What you need to do
(A) In the career-advice post, extract the passage starting at "In general, I" and ending at "on these frameworks.".
(B) According to the career-advice post, what framework does the teacher generally use to teach career advice?
(C) List every topic the career-advice post says the class covered in the globalization segment.

"That article made me angry. All this time was spent on making sure your job was helping others and no time was spent on whether it brought you joy." I assigned high school seniors in our economics class to read Benjamin Todd's summary essay on planning a high-impact career. Some of the students were offended by the essay. Here's how it went.
In general, I teach career advice using the What Color is Your Parachute? framework. I really like the framework, because it provides a lot of direction for thinking about one's own desires and how those can be corralled to serve a higher mission. This year I added two segments to the career advice, one on globalization, and another on EA. This is in the context of an Econ class, remember, so I felt justified this year in leaning in on these frameworks.
MRU has a nice little segment about how to think about a career given globalization. We started with international trade and made our way to a discussion on globalization and the elephant graph and what that means for careers. I thought this was depressing, because of the narrow number of careers in which one can expect to see wage growth. So we also discussed how much easier it is to be the best person with a set of three skills than the best person with one skill, as an example of how one can still be competitive amidst global competition. That combinatorial insight is very helpful.

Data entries
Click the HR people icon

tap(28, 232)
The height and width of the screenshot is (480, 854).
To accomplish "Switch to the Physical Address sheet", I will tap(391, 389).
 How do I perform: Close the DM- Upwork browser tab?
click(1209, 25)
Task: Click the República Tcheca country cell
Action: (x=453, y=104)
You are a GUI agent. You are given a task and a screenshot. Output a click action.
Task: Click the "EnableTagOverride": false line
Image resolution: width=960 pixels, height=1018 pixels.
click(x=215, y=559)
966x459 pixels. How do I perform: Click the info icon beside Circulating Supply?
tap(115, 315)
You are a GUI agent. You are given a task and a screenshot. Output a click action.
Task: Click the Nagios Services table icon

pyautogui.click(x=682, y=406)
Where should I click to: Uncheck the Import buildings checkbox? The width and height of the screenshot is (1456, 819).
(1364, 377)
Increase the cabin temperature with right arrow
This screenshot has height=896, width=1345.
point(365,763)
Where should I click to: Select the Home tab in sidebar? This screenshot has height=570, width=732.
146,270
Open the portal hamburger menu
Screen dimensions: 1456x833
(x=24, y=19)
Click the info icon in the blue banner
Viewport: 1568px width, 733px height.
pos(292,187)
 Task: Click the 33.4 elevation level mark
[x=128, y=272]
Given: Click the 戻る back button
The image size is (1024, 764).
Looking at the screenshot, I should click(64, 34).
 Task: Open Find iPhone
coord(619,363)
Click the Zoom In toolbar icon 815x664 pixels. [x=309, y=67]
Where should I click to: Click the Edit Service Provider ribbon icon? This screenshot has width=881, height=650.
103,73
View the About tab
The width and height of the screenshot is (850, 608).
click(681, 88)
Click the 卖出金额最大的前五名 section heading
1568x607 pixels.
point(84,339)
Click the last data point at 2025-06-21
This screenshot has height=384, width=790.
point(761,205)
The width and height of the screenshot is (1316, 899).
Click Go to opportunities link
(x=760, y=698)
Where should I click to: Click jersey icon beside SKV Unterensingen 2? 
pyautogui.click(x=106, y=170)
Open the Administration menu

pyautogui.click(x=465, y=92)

Results of the exercise
(A)
In general, I teach career advice using the What Color is Your Parachute? framework. I really like the framework, because it provides a lot of direction for thinking about one's own desires and how those can be corralled to serve a higher mission. This year I added two segments to the career advice, one on globalization, and another on EA. This is in the context of an Econ class, remember, so I felt justified this year in leaning in on these frameworks.

(B) The What Color is Your Parachute? framework.

(C)
- International trade
- Globalization
- The elephant graph
- What the elephant graph means for careers
- How much easier it is to be the best person with a set of three skills than the best person with one skill